Nicknamed ‘cardboard grannies,’ these senior citizens are forced to scavenge the streets in search of disused cardboard to sell to local recycling plants, often for less than 70 HK cents (0.089 USD) per kilo, according to the South China Morning Post (SCMP). However, despite meager average earnings of $130 USD per month, these collectors are Hong Kong’s unsung heroes, recovering about 948,000 tons of paper and contributing to our modest recycling rate of 35%. As the city faces a waste and pollution crisis, the elderly play a vital role in this informal economy by recycling and reusing scrap materials.
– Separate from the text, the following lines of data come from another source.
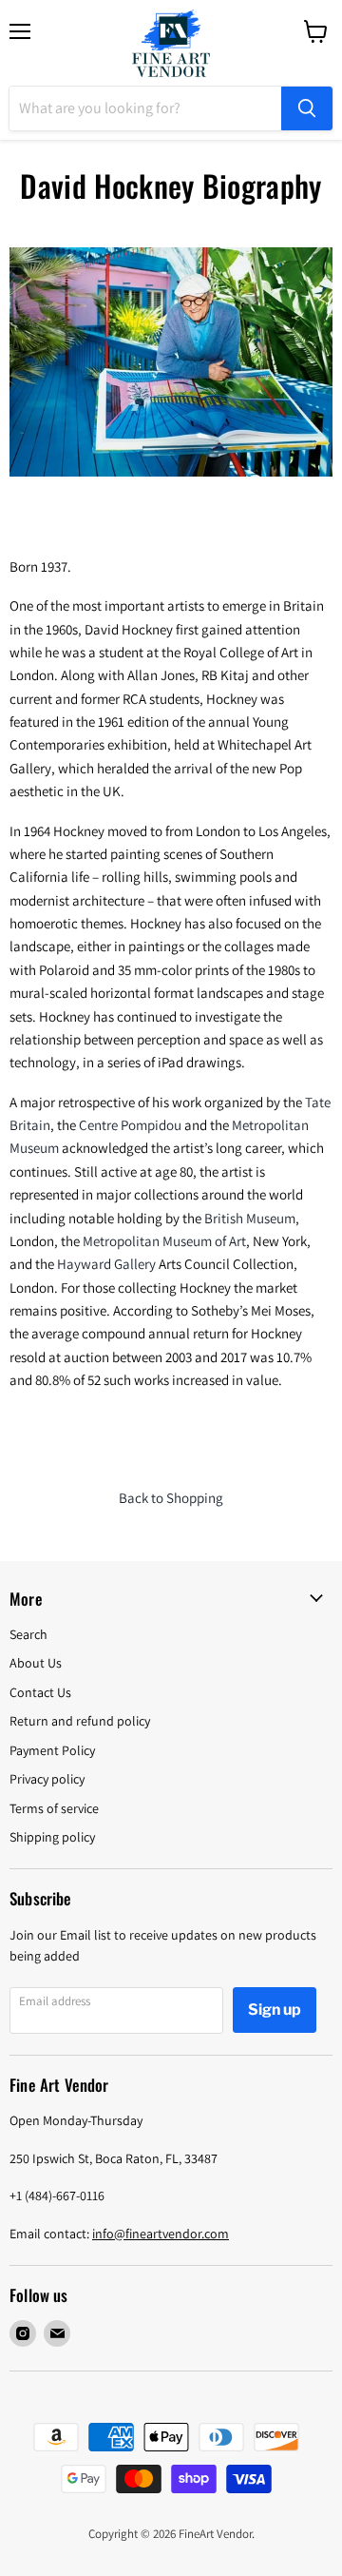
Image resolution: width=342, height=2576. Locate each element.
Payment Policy (52, 1750)
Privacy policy (47, 1778)
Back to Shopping (171, 1498)
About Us (36, 1662)
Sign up (274, 2009)
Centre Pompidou (130, 1125)
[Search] (306, 108)
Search (29, 1634)
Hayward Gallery (106, 1264)
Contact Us (40, 1692)
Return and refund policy (80, 1720)
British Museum (249, 1218)
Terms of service (54, 1808)
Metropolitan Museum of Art (164, 1241)
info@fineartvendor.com (160, 2233)
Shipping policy (52, 1836)
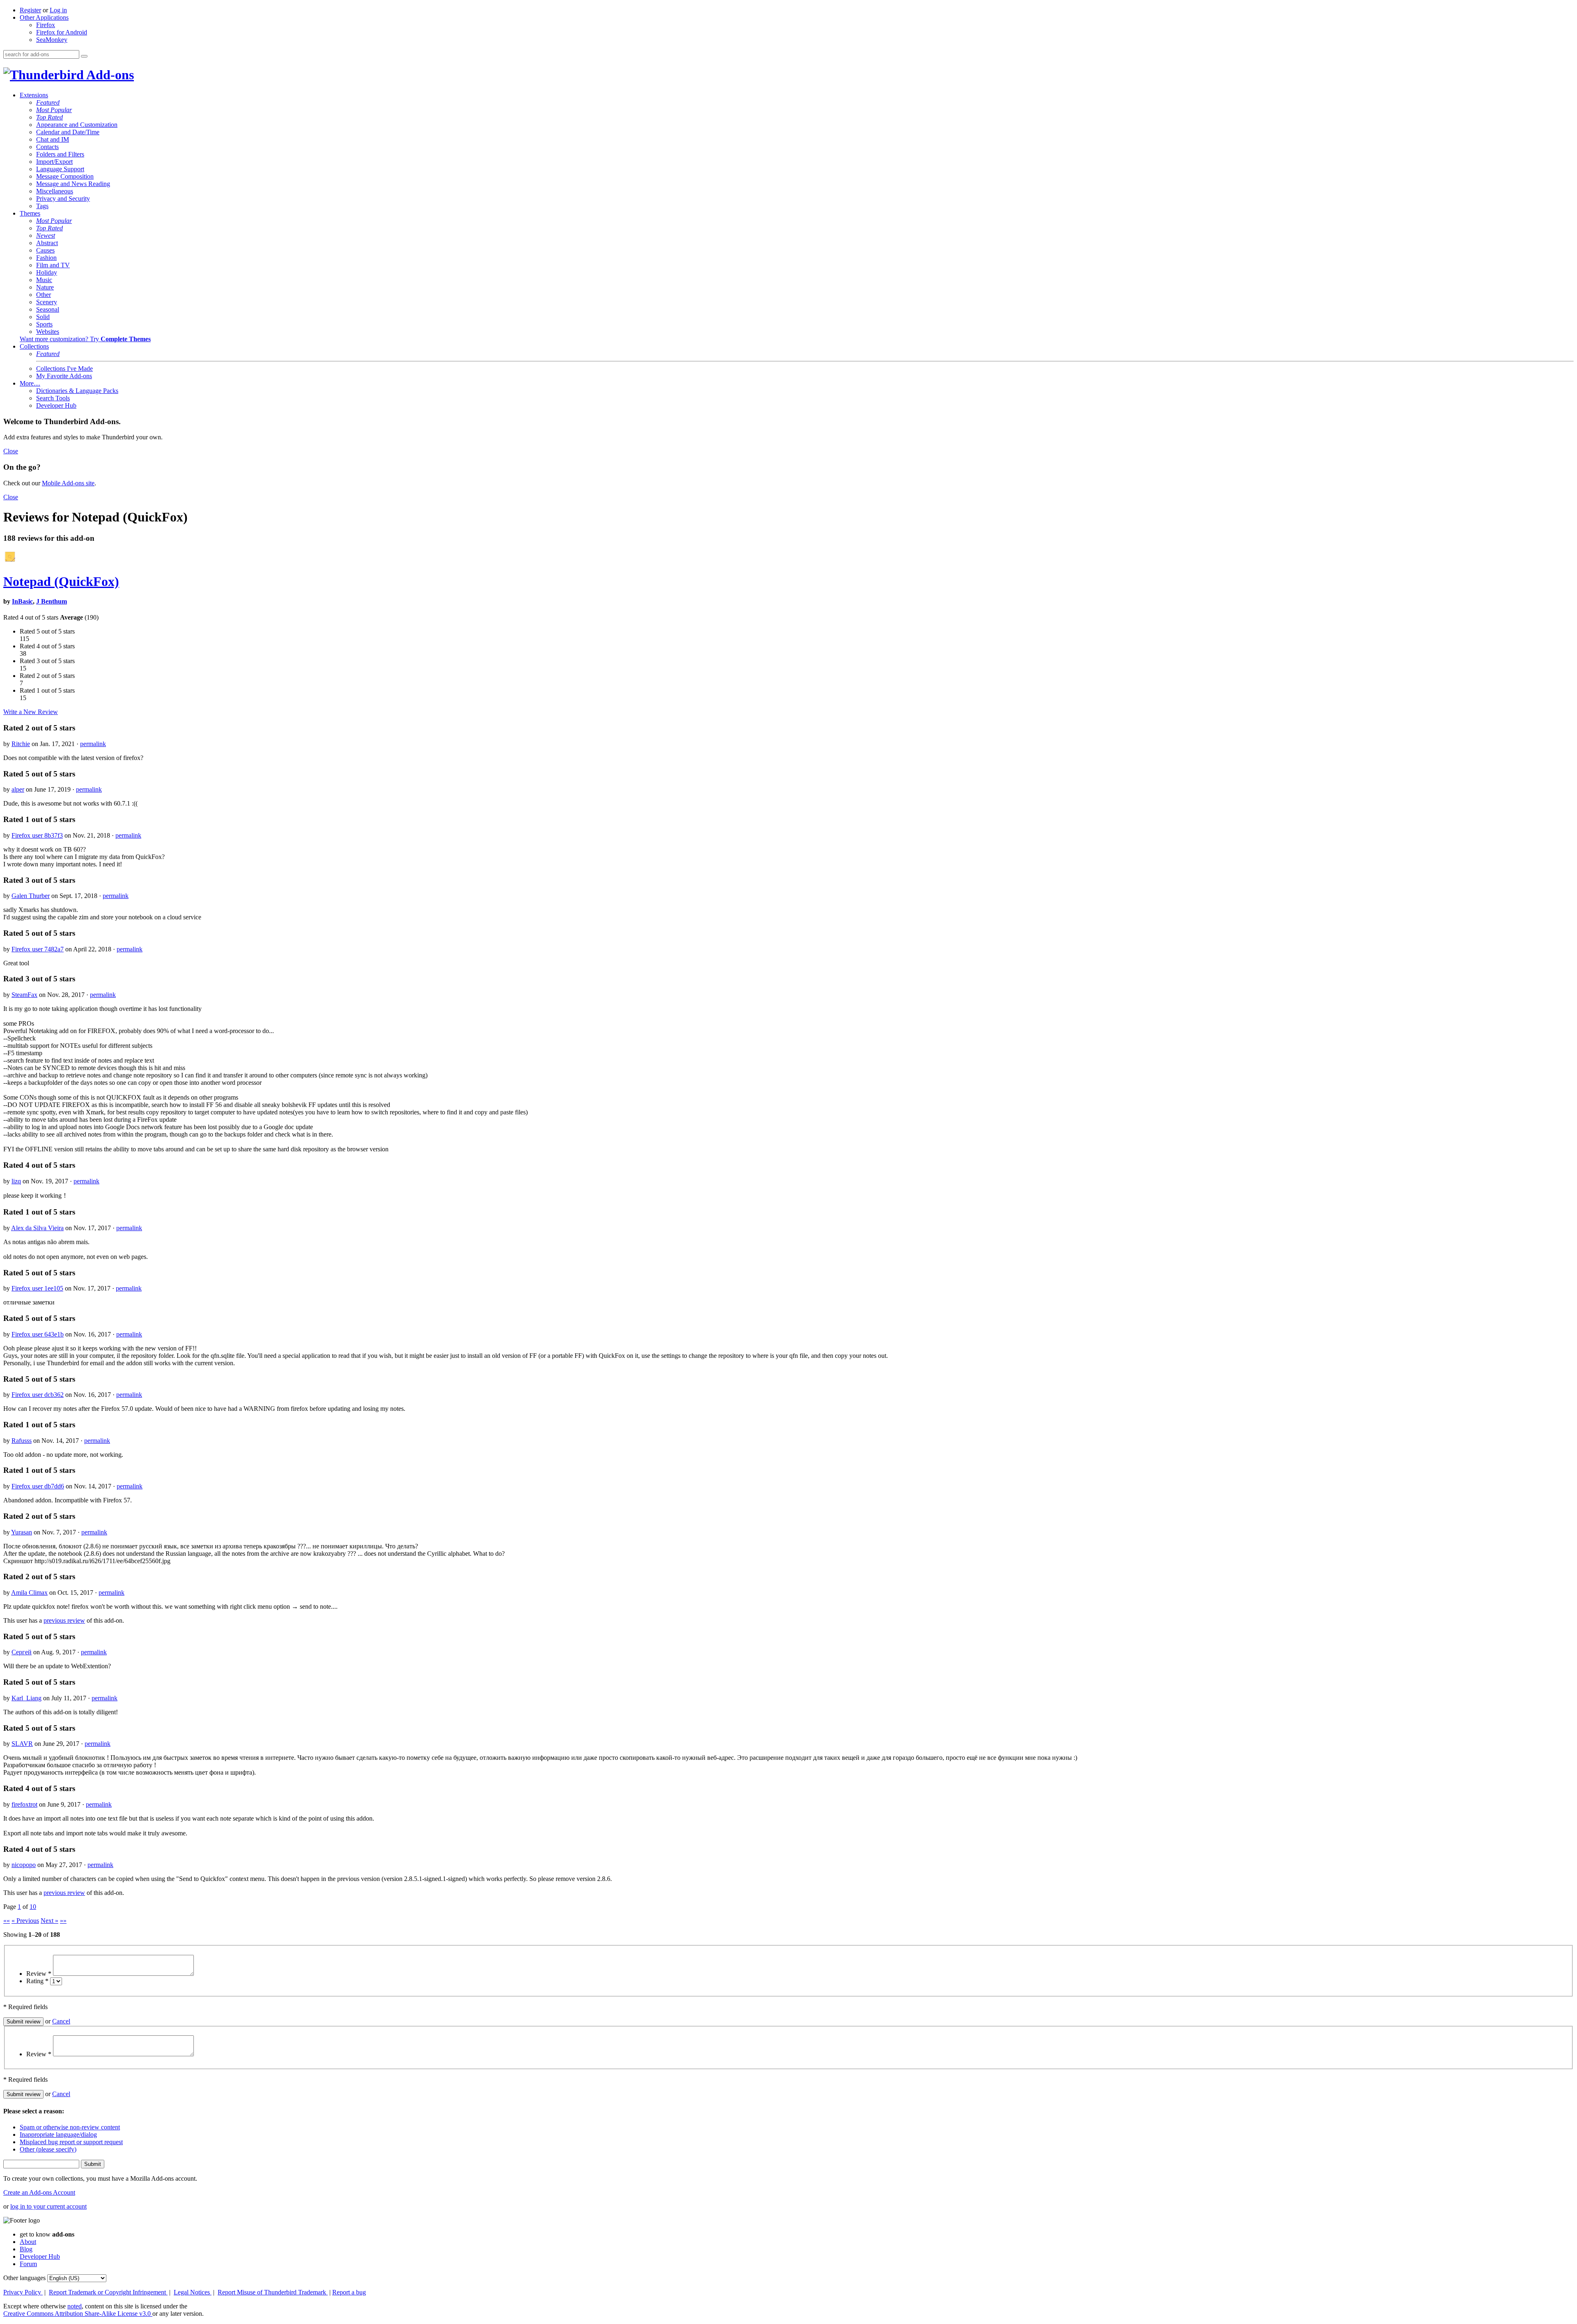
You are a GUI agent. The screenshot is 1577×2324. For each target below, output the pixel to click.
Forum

Yet these cardboard grannies are neither appreciated for their contribution nor recognized by society. In fact, government workers regularly confiscate their cardboard and scold them for obstructing public spaces. In June 2017, an elderly woman was prosecuted for selling 1 HKD (0.78 USD) worth of cardboard without a license. Though the charges were later dropped after a public outcry, it is shameful that despite a budget surplus, the cold-blooded government fails to provide adequate social security for the city’s most vulnerable.
But perhaps lack of welfare is not the main problem. Many cardboard grannies interviewed by SCMP reported that they refused to apply for social security and turned down donations and other assistance because they didn’t want to rely on others. I too, recall that out of the cardboard grannies I’d encountered, many demonstrated a sense of autonomy and pride as they unapologetically barreled through narrow sidewalks and main roads with their trolleys of recycled goods. What these elderly people want is not money, but rather, recognition—to feel useful and valued for their contributions toward society.
Thus, perhaps a better solution is to integrate them with the recycling industry so that not only can they have a formal job with safer working environments and better wages, they are able to recover their damaged dignities. As the Hong Kong population ages and average life expectancy increase (now higher than Japan), it is more necessary than ever for the government to actively promote employment for the elderly.